La portavoz municipal del BNG de Gondomar, Manuela Rodríguez, insta nuevamente al Alcalde a convocar con carácter de urgencia una Junta de Portavoces para dar explicaciones y para fijar la fecha del pleno. “Volvemos a estar en situación similar al inicio de mandato y no descartamos volver a denunciarlo delante de la Defensora del pueblo”, anuncia.
No respetar los acuerdos en lo que tiene que ver con las convocatorias de los plenos no solo constituye un incumplimiento del compromiso adquirido y en el caso de no convocarlos una obstrucción a la labor de la oposición, “es también una falta de respeto y consideración con las personas que conformamos la Corporación, impidiendo la planificación de nuestras respectivas agendas, de nuestras vidas”, reitera Rodríguez.
Pero además “ni podemos consentir la arbitrariedad o falta de previsión del Alcalde, ni estar paralizados por la ausencia de propuestas del gobierno”, añade la concejala. “Hay muchos temas pendientes: solo del pleno anterior ya quedaron seis mociones sin debatir, cuatro de ellas del BNG y alguna arrastrada ya desde octubre. Con propuestas sobre el saneamiento integral del ayuntamiento, sobre los comedores y las aulas matinales en los colegios, sobre medidas contra la violencia machista, sobre el transporte metropolitano, además de otras nuevas a presentar. Y está regulado que cuando el pleno finaliza sin debatirse y resolver todos los asuntos incluidos en el orden del día, los asuntos no debatidos deben ser incluidos en el orden del día de la siguiente sesión”.

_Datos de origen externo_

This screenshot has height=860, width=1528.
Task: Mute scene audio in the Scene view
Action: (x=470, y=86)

Para la organización nacionalista queda clara la estrategia de Paco Ferreira con respecto a los plenos: “o hace uso abusivo de la palabra alargando sus intervenciones, cargándolas de relato y propaganda innecesarios, o simplemente no los convoca”. “El objetivo es impedir que se debatan nuestras propuestas y huir de la fiscalización de la labor de su gobierno a través de las preguntas de la oposición en la parte final de cada sesión”.

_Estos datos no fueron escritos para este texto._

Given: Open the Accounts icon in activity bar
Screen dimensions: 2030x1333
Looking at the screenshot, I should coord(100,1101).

Desde el BNG instan al Alcalde a ejercer la democracia y la transparencia a la que se comprometió en el inicio de mandato, “que convoque pleno cada primer jueves de mes como corresponde y en el caso en que, por razones justificadas, no se pueda celebrar en esa fecha, que convoque la junta de portavoces para exponer las razones del aplazamiento y, de ser el caso, poner en común colectivamente la fecha más apropiada para celebrarlo”.
Asimismo, solicitan que se garantice la retransmisión de las sesiones plenarias en directo, algo que no se produjo en los últimos plenos, para posibilitar que además de presencialmente los vecinos puedan seguirlos también a distancia.